COMP4321 Search Engine

There are multiple parts to the search engine:

  • Backend (in /searchengine):
    • Crawling & Indexing
    • Search Engine (retrieval, ranking, etc)
    • Search Engine Server
  • Frontend (in /frontend):
    • Search Engine Web Interface

How to run the crawler & indexer (in /searchengine)

The main crawling and indexing file is the crawler/Crawler.java file.

The easiest way to run the programs is to load the project in VS Code (with Java extension pack installed), right click on the file and click 'Run Java'. Alternatively, the following commands can be used in Windows from any terminal:

To compile all Java files:

javac -d outputs -cp lib/jdbm-1.0.jar;lib/htmlparser.jar;lib/junit-4.13.2.jar;lib/mockito-core-3.12.4.jar;lib/gson-2.10.1.jar src/utilities/*.java src/storage/*.java src/crawler/*.java

To execute the Crawler:

java -cp lib/jdbm-1.0.jar;lib/htmlparser.jar;lib/junit-4.13.2.jar;lib/mockito-core-3.12.4.jar;lib/gson-2.10.1.jar;outputs;. crawler.Crawler

Note: crawling 300 documents takes around ~10 seconds on my PC

Important files

  • engine/Crawler.java: responsible for crawling pages and indexing them
  • engine/PageParser.java: responsible for crawling URLs and parsing pages
  • engine/Indexer.java: responsible for managing storage, updating maps, and outputting results

storage/Map.java is the core generic base class which wraps around the HTree from the JDBM library. All other map classes are derived from this base class and specify the key and value types.

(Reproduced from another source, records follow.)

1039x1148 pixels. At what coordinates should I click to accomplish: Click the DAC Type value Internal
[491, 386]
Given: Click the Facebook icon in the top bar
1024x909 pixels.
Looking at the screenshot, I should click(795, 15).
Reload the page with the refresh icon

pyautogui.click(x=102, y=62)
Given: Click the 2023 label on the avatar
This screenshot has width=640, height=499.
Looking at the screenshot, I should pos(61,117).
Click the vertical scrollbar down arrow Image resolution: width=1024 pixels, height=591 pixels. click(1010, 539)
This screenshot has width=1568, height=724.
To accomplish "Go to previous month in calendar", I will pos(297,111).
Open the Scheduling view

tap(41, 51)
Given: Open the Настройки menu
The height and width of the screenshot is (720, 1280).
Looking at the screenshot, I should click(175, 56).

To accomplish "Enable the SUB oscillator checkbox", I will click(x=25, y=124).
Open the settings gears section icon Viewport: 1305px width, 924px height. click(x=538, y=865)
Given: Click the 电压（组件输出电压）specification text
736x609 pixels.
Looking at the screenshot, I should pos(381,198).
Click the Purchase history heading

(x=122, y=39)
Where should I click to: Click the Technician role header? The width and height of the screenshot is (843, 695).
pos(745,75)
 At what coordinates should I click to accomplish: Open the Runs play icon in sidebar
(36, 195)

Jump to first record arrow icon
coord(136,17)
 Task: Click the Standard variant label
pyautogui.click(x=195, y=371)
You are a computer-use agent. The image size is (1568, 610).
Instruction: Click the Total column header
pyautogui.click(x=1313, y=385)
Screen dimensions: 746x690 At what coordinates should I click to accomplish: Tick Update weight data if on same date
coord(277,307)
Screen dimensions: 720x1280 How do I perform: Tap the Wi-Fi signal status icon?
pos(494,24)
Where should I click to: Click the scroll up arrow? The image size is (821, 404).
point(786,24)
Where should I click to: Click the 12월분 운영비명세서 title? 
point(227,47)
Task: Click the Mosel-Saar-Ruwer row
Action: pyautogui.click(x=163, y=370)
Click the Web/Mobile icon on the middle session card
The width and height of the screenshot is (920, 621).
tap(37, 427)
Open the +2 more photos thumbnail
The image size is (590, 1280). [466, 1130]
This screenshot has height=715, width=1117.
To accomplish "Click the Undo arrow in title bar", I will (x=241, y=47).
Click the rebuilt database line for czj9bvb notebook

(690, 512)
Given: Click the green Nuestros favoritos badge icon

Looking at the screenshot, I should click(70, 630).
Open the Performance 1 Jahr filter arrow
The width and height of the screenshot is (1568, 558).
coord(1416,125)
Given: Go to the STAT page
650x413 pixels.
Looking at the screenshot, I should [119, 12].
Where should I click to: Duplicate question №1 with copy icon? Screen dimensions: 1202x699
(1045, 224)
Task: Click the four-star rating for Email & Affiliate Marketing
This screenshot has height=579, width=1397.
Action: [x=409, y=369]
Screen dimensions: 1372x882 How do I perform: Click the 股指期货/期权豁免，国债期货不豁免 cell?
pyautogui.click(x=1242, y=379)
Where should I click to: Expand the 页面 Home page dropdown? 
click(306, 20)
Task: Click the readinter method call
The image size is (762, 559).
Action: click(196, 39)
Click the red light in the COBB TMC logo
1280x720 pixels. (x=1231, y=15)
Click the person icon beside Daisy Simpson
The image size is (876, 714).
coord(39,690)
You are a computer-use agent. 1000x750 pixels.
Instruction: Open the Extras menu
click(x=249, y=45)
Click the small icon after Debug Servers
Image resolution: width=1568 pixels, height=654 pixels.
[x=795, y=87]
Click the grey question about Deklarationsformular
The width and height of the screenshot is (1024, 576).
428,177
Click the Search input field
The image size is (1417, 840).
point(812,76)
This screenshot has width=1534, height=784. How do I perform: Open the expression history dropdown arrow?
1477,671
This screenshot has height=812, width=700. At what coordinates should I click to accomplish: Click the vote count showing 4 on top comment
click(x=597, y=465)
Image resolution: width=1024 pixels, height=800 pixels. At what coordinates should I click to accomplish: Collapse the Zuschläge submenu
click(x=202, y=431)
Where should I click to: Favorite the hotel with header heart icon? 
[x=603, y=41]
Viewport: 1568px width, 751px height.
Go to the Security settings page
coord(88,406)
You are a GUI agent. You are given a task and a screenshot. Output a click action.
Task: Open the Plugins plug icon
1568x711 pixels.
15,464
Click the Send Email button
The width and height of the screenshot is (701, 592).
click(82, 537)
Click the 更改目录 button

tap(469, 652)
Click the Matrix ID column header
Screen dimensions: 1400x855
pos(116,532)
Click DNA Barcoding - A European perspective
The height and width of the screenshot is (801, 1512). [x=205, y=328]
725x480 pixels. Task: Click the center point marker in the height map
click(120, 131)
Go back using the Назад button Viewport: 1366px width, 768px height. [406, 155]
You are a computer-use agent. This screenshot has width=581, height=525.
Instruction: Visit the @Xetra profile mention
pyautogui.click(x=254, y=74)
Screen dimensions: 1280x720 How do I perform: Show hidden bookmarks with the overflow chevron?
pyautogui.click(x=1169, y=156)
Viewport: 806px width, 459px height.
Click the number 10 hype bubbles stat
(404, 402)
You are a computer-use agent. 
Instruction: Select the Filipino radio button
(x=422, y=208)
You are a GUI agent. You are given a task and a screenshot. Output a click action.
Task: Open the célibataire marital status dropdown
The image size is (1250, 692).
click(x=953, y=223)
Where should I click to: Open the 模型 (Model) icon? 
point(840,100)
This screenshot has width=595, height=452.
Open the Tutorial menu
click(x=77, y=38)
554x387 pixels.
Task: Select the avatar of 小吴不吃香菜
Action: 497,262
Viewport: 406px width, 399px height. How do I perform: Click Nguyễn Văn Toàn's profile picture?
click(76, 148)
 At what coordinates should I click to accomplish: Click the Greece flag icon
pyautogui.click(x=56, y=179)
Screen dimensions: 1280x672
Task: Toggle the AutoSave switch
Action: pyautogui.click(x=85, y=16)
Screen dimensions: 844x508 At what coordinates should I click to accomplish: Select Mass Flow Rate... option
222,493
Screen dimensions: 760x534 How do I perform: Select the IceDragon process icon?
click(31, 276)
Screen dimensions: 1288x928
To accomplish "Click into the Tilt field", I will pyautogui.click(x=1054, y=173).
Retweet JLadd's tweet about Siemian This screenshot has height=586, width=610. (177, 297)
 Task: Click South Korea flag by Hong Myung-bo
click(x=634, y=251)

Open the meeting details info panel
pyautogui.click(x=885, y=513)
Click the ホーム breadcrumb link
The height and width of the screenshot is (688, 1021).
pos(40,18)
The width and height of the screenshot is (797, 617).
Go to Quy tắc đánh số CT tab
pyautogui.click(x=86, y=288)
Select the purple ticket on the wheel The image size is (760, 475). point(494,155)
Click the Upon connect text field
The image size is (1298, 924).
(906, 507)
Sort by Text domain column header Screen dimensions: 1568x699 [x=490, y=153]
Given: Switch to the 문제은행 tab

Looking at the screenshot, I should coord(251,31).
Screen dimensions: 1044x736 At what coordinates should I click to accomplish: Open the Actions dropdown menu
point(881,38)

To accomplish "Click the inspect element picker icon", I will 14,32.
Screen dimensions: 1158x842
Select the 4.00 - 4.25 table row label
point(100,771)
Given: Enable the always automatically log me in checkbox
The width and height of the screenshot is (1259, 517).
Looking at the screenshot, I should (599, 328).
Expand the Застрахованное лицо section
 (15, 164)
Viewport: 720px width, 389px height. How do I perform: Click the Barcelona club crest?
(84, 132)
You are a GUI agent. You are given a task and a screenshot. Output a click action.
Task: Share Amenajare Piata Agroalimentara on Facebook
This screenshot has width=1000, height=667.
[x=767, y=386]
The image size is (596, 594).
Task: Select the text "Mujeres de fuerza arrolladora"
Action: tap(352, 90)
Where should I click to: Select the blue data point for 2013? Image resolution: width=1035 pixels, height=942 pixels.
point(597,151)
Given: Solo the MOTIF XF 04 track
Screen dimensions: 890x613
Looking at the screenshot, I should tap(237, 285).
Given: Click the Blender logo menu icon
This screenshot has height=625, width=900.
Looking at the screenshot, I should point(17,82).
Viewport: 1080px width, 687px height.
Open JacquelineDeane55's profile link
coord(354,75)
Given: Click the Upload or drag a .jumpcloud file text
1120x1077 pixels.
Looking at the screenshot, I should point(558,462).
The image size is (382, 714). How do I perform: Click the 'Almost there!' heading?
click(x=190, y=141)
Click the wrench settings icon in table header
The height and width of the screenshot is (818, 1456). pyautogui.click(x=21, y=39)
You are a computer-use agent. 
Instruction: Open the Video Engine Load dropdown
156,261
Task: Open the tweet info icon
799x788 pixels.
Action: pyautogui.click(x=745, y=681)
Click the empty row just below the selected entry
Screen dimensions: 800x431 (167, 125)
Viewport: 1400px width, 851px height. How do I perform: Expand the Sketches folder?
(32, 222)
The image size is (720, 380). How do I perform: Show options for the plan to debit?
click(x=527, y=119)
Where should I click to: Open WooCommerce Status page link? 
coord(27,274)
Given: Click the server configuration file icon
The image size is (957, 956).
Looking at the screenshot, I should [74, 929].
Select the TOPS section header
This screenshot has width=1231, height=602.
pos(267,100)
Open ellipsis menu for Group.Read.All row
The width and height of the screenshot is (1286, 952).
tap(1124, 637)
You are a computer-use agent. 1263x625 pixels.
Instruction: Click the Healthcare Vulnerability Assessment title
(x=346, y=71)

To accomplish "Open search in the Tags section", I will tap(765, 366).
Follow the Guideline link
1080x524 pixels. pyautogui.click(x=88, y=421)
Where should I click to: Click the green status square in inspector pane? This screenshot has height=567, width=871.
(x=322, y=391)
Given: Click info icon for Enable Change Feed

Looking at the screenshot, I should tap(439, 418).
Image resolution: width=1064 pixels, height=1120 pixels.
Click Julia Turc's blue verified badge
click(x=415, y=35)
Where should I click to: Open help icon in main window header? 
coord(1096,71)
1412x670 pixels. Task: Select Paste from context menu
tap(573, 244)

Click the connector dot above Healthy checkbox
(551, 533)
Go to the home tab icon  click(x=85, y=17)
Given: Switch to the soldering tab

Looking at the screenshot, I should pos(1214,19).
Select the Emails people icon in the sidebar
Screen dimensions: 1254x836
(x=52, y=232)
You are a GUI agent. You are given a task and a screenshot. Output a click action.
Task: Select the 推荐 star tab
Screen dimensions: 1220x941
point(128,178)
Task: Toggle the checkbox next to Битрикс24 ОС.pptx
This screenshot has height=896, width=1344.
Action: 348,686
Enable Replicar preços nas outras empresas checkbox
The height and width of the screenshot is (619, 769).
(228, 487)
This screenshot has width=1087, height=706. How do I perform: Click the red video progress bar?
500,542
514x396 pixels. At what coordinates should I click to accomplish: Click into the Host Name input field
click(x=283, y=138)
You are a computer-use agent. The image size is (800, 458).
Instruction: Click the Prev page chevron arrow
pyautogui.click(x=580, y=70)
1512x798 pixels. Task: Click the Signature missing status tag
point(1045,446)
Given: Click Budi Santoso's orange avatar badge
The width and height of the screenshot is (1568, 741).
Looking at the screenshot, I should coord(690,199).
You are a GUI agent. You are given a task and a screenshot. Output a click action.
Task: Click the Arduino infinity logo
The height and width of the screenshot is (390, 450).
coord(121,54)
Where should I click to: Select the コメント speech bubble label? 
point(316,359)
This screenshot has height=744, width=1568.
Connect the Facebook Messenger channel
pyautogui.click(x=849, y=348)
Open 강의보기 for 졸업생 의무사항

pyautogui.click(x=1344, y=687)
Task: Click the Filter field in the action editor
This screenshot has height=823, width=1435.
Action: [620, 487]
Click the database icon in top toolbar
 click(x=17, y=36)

How to run the search engine backend (in /searchengine)

The main search engine file is the engine/Engine.java file.

The easiest way to run the programs is to load the project in VS Code (with Java extension pack installed), right click on the file and click 'Run Java'. Alternatively, the following commands can be used in Windows from any terminal:

To compile all Java files:

javac -d outputs -cp lib/jdbm-1.0.jar;lib/htmlparser.jar;lib/junit-4.13.2.jar;lib/mockito-core-3.12.4.jar;lib/gson-2.10.1.jar src/utilities/*.java src/storage/*.java src/engine/*.java src/server/*.java src/App.java

To execute the search engine command-line version (only supports query search, not similar documents search):

java -cp lib/jdbm-1.0.jar;lib/htmlparser.jar;lib/junit-4.13.2.jar;lib/mockito-core-3.12.4.jar;lib/gson-2.10.1.jar;outputs;. engine.Engine

To execute the search engine server:

java -cp lib/jdbm-1.0.jar;lib/htmlparser.jar;lib/junit-4.13.2.jar;lib/mockito-core-3.12.4.jar;lib/gson-2.10.1.jar;outputs;. App

Important files

  • engine/Engine.java: responsible for the core search logic
  • engine/Retriever.java: responsible for interfacing with the storage layer
  • engine/TfIdf.java: responsible for TfIdf calculations
  • engine/CosineSimilarity.java: responsible for calculating the similarity between query and document vectors
  • server/*.java: search engine API server

How to run the search engine web interface (in /frontend)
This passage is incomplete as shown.